It has been 65 days since I found out my wife has been unfaithful and 65 days since she last engaged with him sexually.
To say it has been traumatic is an understatement. I’ve gone through a rollercoaster of emotions, few of them positive. I’m finally at the point now where the most intense pain has subsided, it still hurts, and it will always hurt. I will never forget what she did but we are getting on better now and there is hope for the future.
I’ve been reading a lot, I’ve been thinking a lot, I’ve been writing a lot and for the first time in my whole life I’m prioritising my own needs. To her credit, she has done everything I have asked of her and she is working hard to try to repair the damage and it is working.
I still have blips. I still have nightmares. A few days ago I dreamt I was with my Aunty in hospital and it was like a replay of a few days before she died but she was sat up talking to me and I was telling her what Mandy had done. I don’t remember anything else from the dream.
I always thought that Mandy and I would be like Mary and Brian. My aunty and uncle were childhood sweethearts and had been together ever since.
They suffered so much hardship in their life together, child loss and grief, a house fire, ill health, children with additional needs but I never remember either of them complaining. Life was never easy for them but they always stuck together and were always faithful to each other. That’s what I wanted, a soul mate for life, a companion through the rough and the smooth.
For many years I had that and it’s been really hard to come to terms with the fact that those hopes are gone now.
I still don’t really understand it. It’s still very hard to take. The process is one of grief. No matter what we do from now on, I’ve lost something that meant something deep to me. I don’t want to let go of it but it’s already been taken away.
I just don’t understand how she could do what she did knowing my aunty was dying. It scares me to think it will happen again. She may say all the right things now but what happens when things get hard and she wants a bit of escapism again? By not walking away I’m putting my heart in a vice and asking her not to turn that screw but ultimately there is nothing I can do to stop her.

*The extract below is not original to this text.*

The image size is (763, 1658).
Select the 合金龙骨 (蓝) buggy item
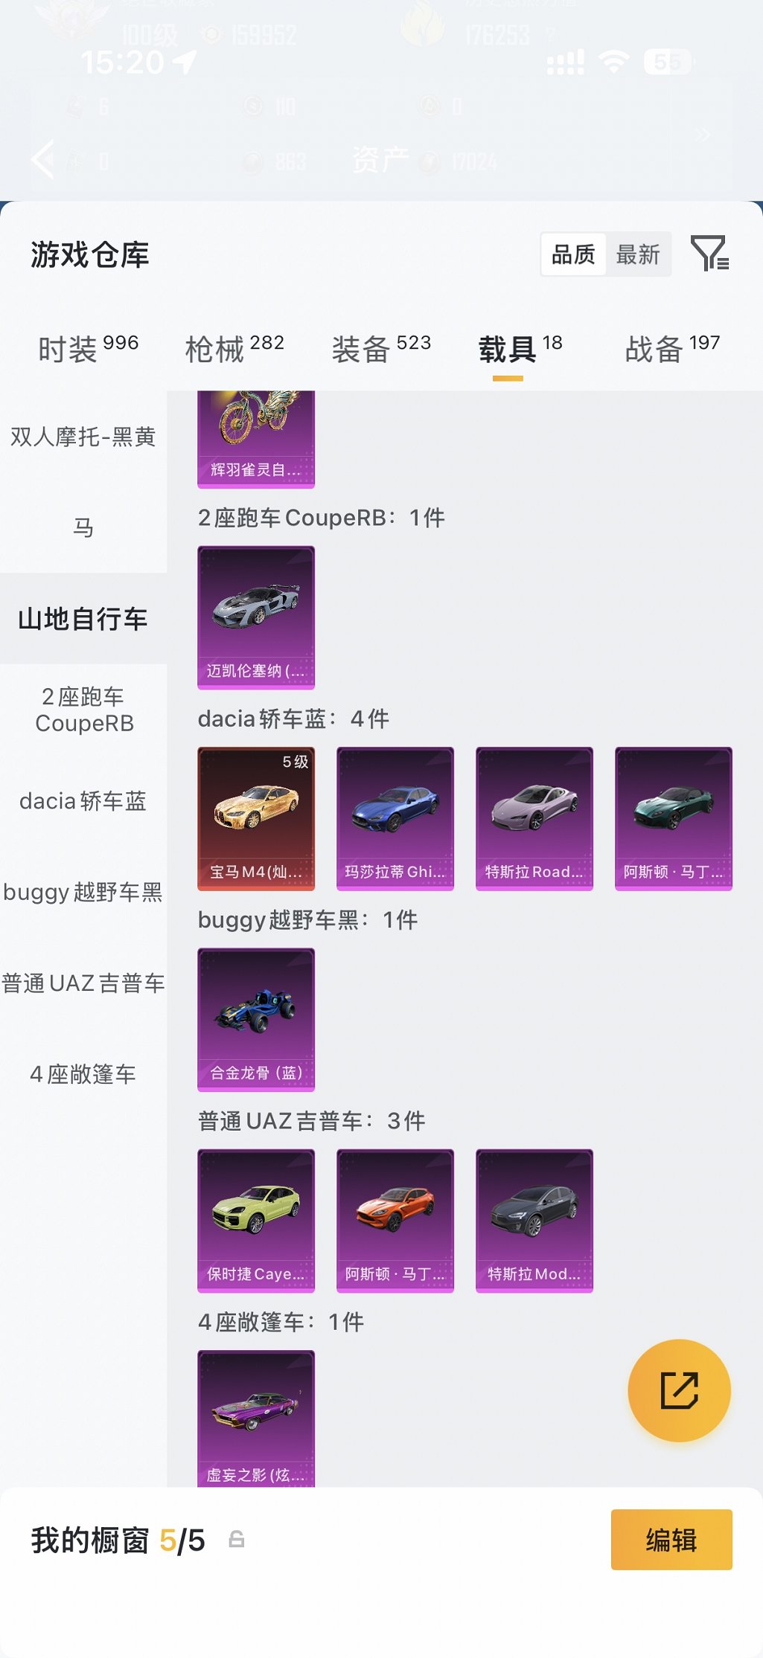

I know she loves me and I know she regrets what she did but that doesn’t change the fact that she did it. I have to focus on myself and my own happiness. In a few weeks I’m going on holiday for the first time since 2021 and it’s without my wife, me and a friend.
Last September, after Mary died, I was jaded and desperate to go away somewhere with my wife in her October half term hols but I couldn’t pluck up the courage to ask her. I knew what she’d say, “we can’t afford it”. Instead, she spent several days visiting him, being intimate with him and having sex with him.
I wonder whether if I asked her she would have chosen me over him? I doubt it! That’s not a nice feeling! I try to bury these thoughts to the back of my head and focus on other things but every now and again they float to the surface unexpectedly.
I’ve finally got a wife that’s listening to me and we’re working together as a team but it does upset me that she wasn’t listening to me in August when I reached out to her, desperately trying to connect. She didn’t realise what she had until she pushed me to the brink of walking out. I hope she’s learnt her lesson and that she never takes my love for granted again!